Bisnis.com, JAKARTA — Direktorat Jenderal Pajak Kementerian Keuangan mencatat nilai aset sitaan sepanjang 2022 mencapai Rp315,1 miliar dari 54 aksi penyitaan harta kekayaan.
“Kegiatan penegakan hukum pidana di bidang perpajakan dilakukan dengan penyitaan harta kekayaan dengan hasil harta kekayaan senilai hampir Rp315,1 miliar rupiah berhasil disita oleh penyidik pajak,” tulis DJP dikutip dari laman resmi, Minggu (26/3/2023).
Bila dikomparasikan, jumlah penyitaan yang dilakukan Direktorat Jenderal Pajak (DJP) pada 2022 jauh lebih tinggi dari 2021 yang berjumlah 46 kegiatan. Akan tetapi dari sisi nilai aset, mengalami penurunan dibandingkan tahun 2021 yakni Rp1,06 triliun.
DJP menyatakan kegiatan penegakan hukum pidana yang telah dilakukan sepanjang 2022 mampu memulihkan kerugian pada pendapatan negara senilai hampir Rp1,69 triliun, serta mampu menghasilkan penerimaan pajak hingga Rp3,33 triliun.
“Sehubungan dengan tugas DJP untuk menghimpun penerimaan pajak demi kemandirian pembiayaan negara, kegiatan penegakan hukum pidana berkolaborasi dengan fungsi pengawasan di DJP dan menghasilkan penerimaan pajak sebesar Rp3,33 triliun,” tulis DJP.

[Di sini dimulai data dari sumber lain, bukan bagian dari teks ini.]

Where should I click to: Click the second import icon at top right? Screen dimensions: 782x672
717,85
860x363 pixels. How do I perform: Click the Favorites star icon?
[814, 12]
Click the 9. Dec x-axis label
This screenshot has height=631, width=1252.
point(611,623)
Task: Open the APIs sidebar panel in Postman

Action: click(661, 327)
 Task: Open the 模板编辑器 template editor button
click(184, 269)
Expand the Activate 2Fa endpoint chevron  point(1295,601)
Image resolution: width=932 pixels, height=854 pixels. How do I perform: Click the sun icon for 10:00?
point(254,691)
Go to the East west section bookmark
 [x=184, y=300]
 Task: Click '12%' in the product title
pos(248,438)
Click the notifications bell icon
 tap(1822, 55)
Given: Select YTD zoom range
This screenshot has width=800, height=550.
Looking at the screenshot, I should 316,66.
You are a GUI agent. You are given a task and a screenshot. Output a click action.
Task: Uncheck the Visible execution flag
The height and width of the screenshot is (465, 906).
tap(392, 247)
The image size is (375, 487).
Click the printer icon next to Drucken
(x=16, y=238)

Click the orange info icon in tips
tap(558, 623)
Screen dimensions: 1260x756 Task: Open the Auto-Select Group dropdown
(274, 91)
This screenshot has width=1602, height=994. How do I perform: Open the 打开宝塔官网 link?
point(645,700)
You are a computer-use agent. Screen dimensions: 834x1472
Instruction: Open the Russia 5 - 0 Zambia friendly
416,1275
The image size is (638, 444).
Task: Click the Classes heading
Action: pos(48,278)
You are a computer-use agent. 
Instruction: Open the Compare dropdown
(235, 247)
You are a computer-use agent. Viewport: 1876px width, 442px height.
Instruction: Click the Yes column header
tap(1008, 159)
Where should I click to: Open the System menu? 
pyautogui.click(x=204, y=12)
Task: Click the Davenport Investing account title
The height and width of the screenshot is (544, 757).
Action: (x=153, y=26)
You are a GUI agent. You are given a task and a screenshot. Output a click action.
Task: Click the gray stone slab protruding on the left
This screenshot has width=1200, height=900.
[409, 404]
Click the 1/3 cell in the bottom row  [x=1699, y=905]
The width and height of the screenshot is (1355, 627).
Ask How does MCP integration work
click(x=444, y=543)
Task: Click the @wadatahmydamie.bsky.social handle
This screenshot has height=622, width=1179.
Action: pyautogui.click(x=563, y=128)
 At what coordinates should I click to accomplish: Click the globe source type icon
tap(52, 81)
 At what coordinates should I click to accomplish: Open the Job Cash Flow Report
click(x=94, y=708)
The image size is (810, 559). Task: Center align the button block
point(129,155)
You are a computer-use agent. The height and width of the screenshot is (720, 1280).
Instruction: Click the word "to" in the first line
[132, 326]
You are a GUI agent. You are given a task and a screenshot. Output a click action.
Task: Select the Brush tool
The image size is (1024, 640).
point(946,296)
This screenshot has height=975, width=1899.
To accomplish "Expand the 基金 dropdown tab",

Kegiatan penegakan hukum pidana di bidang perpajakan dilakukan lewat pemeriksaan bukti permulaan, penyidikan dan forensik digital terhadap tindak pidana di bidang perpajakan, dan tindak pidana pencucian uang (TPPU) dengan pidana asal tindak pidana di bidang perpajakan.
Baca Juga
Hal tersebut dimulai dari upaya imbauan, penagihan baik pasif dan aktif, pemeriksaan, hingga tahap penyidikan. Langkah ini juga dinilai memberikan kepastian hukum, melindungi wajib pajak yang sudah patuh, mewujudkan keadilan, dan memberikan manfaat hukum.
Sementara itu, kegiatan penyitaan atas aset milik penanggung pajak sudah diatur dalam Peraturan Menteri Keuangan (PMK) Nomor 189/PMK.03/2022 mengenai Tata Cara Pelaksanaan Penagihan Pajak atas Jumlah Pajak yang Masih Harus Dibayar.
Berdasarkan pasal 21 ayat (2), Kantor Pelayanan Pajak berhak menyita barang milik penanggung pajak, yaitu uang tunai, logam mulia, perhiasan, surat berharga, piutang, harta kekayaan yang tersimpan pada sektor perbankan dan perasuransian, serta modal pada perusahaan lain.
Selain itu, UU No.7/2021 tentang Harmonisasi Peraturan Perpajakan (UU HPP) juga memberikan kewenangan kepada penyidik untuk menyita aset wajib pajak. Aturan ini bertujuan mendukung upaya pemulihan kerugian pada pendapatan negara.